Directions for this task: Copy the items from the very beginning down to and including the line with "point(80,22)". Swap "donut chart" for "pie chart", change nothing else, and omit the pictures.

☆ ☆ ☆ ☆

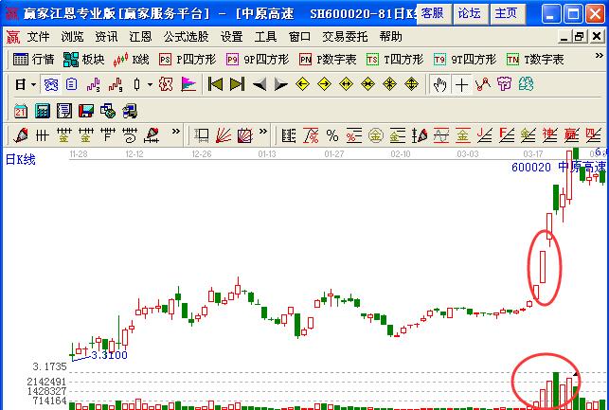The width and height of the screenshot is (609, 410).
Task: Toggle the 行情 quotes view
Action: [x=34, y=59]
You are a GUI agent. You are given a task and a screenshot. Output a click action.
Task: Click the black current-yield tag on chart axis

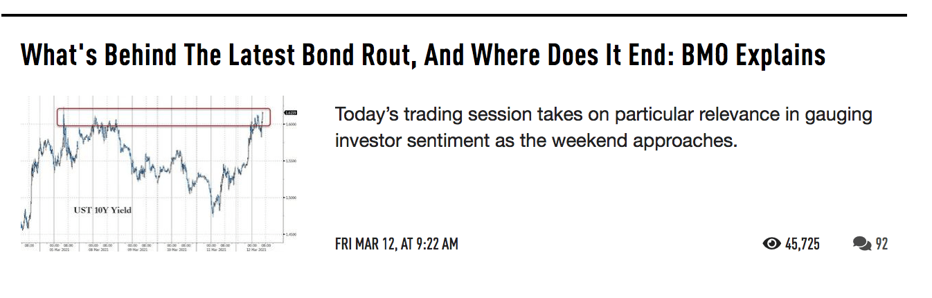tap(271, 112)
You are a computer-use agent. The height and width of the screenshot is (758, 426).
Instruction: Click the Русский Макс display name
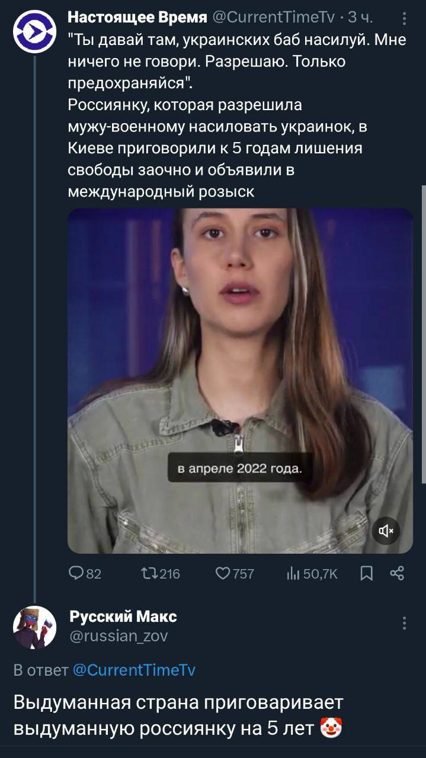[123, 617]
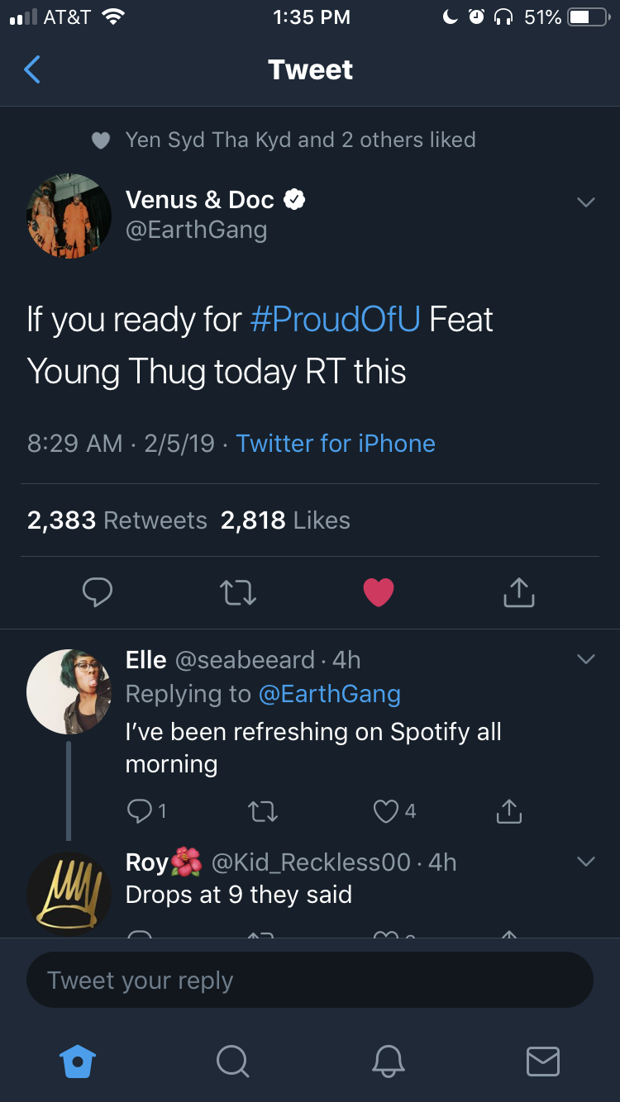Reply to Elle's tweet via comment icon
This screenshot has height=1102, width=620.
[139, 812]
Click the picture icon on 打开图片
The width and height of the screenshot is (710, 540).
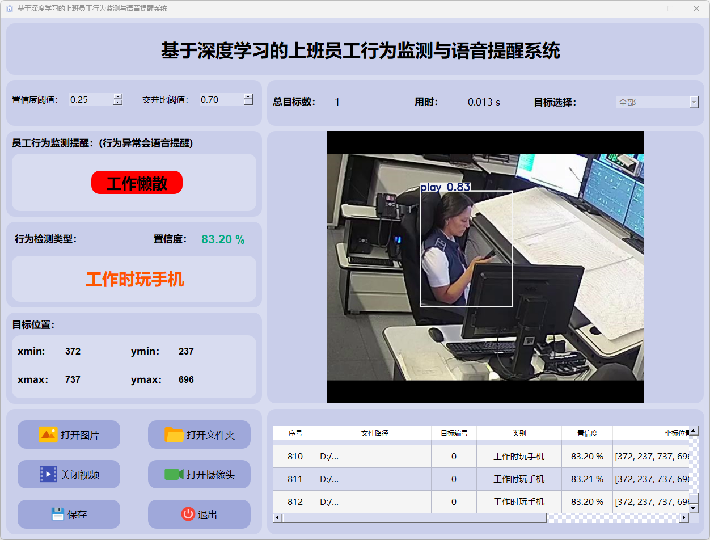[x=48, y=434]

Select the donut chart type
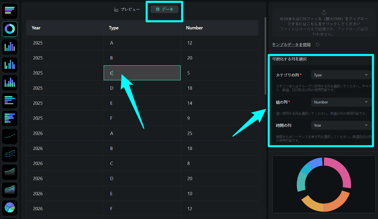pyautogui.click(x=9, y=29)
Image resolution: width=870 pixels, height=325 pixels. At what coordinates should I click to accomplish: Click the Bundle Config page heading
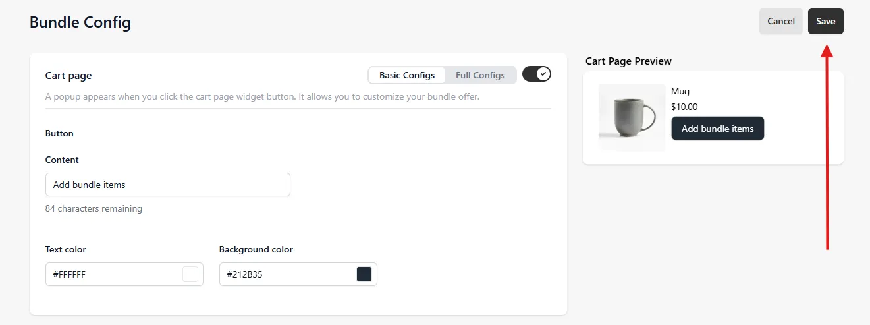point(80,22)
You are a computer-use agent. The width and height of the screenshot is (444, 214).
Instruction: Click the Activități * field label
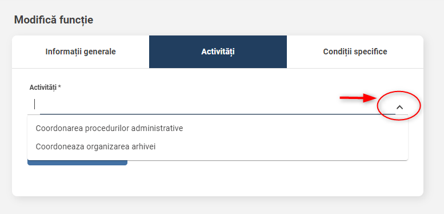pyautogui.click(x=45, y=88)
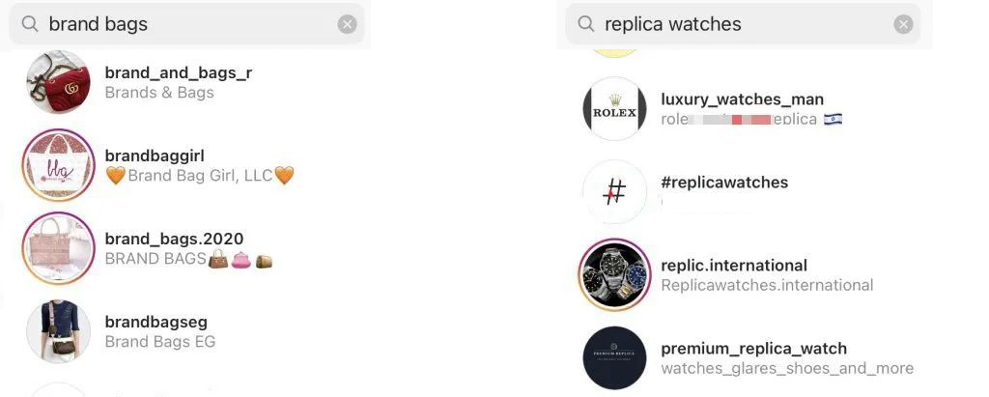Screen dimensions: 989x397
Task: Tap brand_bags.2020 pink bag avatar
Action: (59, 248)
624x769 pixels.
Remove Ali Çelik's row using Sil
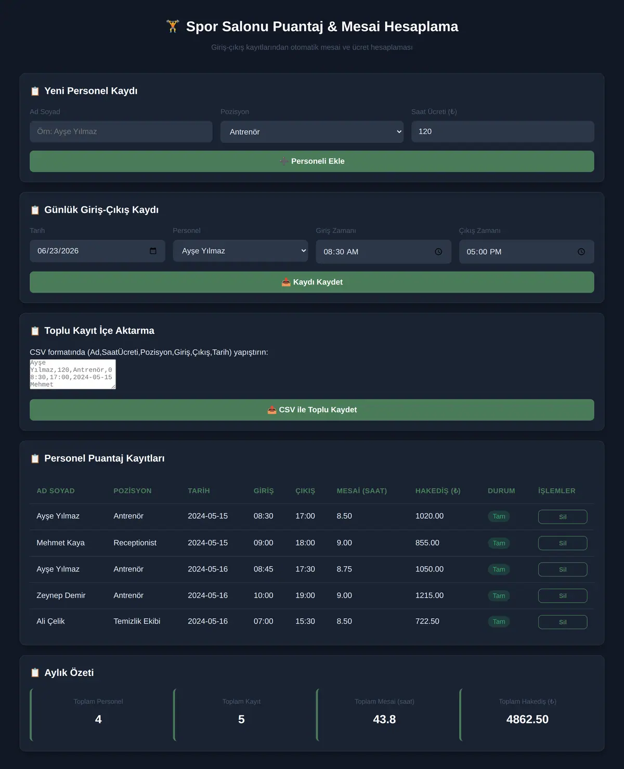tap(563, 622)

☆ ☆ ☆ ☆

Worked solution:
The width and height of the screenshot is (609, 410).
Task: Toggle the 行情 quotes view
Action: [x=34, y=59]
You are a GUI agent. You are given a task and a screenshot. Output a click action.
Task: Click the black current-yield tag on chart axis

tap(271, 112)
You are a computer-use agent. The height and width of the screenshot is (758, 426).
Instruction: Click the Русский Макс display name
[123, 617]
Reply to Elle's tweet via comment icon
This screenshot has height=1102, width=620.
[139, 812]
Click the picture icon on 打开图片
The width and height of the screenshot is (710, 540).
[x=48, y=434]

Select the pie chart type
pyautogui.click(x=9, y=29)
Image resolution: width=870 pixels, height=325 pixels. At what coordinates should I click to accomplish: Click the Bundle Config page heading
point(80,22)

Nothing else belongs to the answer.